Esse estado de coisas encontra um ápice em 1966, ano em que, por incrível encomenda do ex-governador da Guanabara, Carlos Lacerda, escreveu “O Casamento”, um dos melhores romances da literatura nacional de todos os tempos.

“O Casamento” (1975), o filme, dirigido por seu amigo Arnaldo Jabor, é muito bom, mas não consegue ser um décimo do que é o livro, a obra-prima. Talvez porque bons romances não dêem bons filmes, Nelson no cinema funcionou bem apenas na adaptação de suas peças. Logo, para falarmos do filme de Jabor, talvez seja melhor voltarmos nossas atenções para a força da obra literária e o resultado da transposição de uma linguagem para outra.

“O Casamento” versa basicamente sobre a fúria do corpo sufocada pela hipocrisia social e moral. Sabino Uchôa Maranhão (Paulo Porto) é um homem bem-sucedido, que vai casar a filha Glorinha (Adriana Prieto), a quem devota paixão incestuosa. O noivo de Glorinha, por sua vez, é um homossexual enrustido, que beija Zé Honório (André Valli), e é pego em flagrante pelo Doutor Camarinha (Fregolente), ginecologista de Glorinha e pai de Antônio Carlos (Érico Vidal), playboy tresloucado com quem Glorinha perdeu a virgindade.

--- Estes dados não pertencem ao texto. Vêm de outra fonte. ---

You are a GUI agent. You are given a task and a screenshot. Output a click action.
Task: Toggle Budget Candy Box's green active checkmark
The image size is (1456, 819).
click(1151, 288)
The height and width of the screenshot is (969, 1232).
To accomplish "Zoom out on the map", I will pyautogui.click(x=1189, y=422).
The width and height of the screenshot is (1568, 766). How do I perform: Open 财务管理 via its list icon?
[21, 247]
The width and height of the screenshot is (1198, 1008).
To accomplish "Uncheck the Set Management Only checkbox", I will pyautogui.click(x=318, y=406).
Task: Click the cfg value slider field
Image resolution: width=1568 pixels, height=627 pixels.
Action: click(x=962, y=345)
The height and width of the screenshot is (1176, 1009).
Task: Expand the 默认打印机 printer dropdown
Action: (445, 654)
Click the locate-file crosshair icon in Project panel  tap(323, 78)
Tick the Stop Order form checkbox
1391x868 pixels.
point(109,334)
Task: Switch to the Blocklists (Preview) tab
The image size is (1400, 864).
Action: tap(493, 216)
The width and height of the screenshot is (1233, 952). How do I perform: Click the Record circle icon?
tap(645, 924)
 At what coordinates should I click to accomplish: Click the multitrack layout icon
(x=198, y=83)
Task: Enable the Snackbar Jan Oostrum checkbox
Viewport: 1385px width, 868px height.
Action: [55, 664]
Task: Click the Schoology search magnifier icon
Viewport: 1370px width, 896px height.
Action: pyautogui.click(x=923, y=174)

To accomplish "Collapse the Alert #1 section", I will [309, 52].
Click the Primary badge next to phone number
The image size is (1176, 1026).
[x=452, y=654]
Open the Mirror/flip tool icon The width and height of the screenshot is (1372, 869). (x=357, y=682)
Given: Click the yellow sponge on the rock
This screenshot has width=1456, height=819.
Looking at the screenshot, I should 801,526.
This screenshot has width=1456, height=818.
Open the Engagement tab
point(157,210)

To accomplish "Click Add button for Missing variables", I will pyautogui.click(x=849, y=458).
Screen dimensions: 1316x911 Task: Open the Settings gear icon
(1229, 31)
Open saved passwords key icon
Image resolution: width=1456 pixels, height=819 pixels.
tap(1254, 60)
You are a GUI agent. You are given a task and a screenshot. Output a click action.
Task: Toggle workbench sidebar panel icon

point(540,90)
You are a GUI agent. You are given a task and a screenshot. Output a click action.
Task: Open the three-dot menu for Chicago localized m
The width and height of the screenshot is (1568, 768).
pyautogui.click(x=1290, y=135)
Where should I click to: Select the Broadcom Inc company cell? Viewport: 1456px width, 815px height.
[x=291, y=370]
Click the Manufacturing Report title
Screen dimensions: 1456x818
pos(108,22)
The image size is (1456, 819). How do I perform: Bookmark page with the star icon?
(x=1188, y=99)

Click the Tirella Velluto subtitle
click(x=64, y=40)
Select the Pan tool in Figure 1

Contando assim, essa ciranda de personagens interligados parece fácil, mas Nelson oferece ao leitor o inferno em vida através do que anda pela cabeça das suas criaturas.

No filme há uma nítida diluição destes pensamentos escusos rodrigueanos. Antes podemos dizer que o universo subjetivo apresentado no livro é tão forte que acaba por ser inadequado ao audiovisual, gerando uma obra de meia-força. Jabor entende Nelson, isso parece visível, mas o romancista Nelson é tão grande que o cineasta Jabor apenas o toca na superfície, sem conseguir aprofundá-lo.

A melhor parte do livro – e do filme – no entanto são coincidentes. Trata-se do dia em que Glorinha perdeu a virgindade. Antônio Carlos guia o seu carro pela praia de Copacabana, passeando com Glorinha e uma amiga dela, as duas hipnotizadas por sua cafajestagem.

Depois de várias ameaças de suicídio teatralizadas, Antônio Carlos arrasta as garotas até a casa de Zé Honório, que pretende ter relações sexuais com outro homem na frente do pai, que o surrava por ser gay. André Valli dá aqui seu show particular no papel do homossexual amargo, com sede de vingança. Mas o que no livro soava apavorante, doentio, no filme transparece apenas como encenação vazia, histérica.

E detalhe interessante: na obra de Nelson, Glorinha e a amiga mantêm relações sexuais uma com a outra por ordem de Antônio Carlos, antes que ele deflore Glorinha. No filme essa parte fundamental da trama é descartada – talvez por conta da censura de 1975. Já a parte onde Sabino avança sobre sua secretária Noêmia (Camila Amado), encontra na dupla de atores uma tensão fantástica, se igualando ao que no livro era respiração suspensa, delírio sadomasoquista.

De todos os personagens transpostos, o mais fraco talvez seja Antônio Carlos, fascinante e dionisíaco na obra literária e vacilante e estereotipado no filme. Ao final, quando Sabino tenta agarrar Glorinha, Noêmia é morta pelo namorado (Nelson Dantas) e, num movimento de espelhamento de culpa, Sabino se entrega como responsável pela morte de Noêmia, temos a nítida sensação de que assistimos a um grande espetáculo. Mas a plenitude e a virtude da história que acabou de ser contada residem ainda no texto de Nelson, a ser lido e relido.

Não à toa sua obra encantou e encanta gente tão díspare quanto o cineasta José Antônio Garcia; o ex-advogado, então cineasta e hoje cronista Arnaldo Jabor (que na dúvida copia na forma o estilo de Nelson para agradar seus leitores); e toda uma nova geração de atores e atrizes teatrais, para quem Nelson é a gigantesca referência estudada em teatro brasileiro. Merecidamente, o antigo reacionário maldito se tornou quase uma unanimidade – o que talvez o desagradasse um bocado.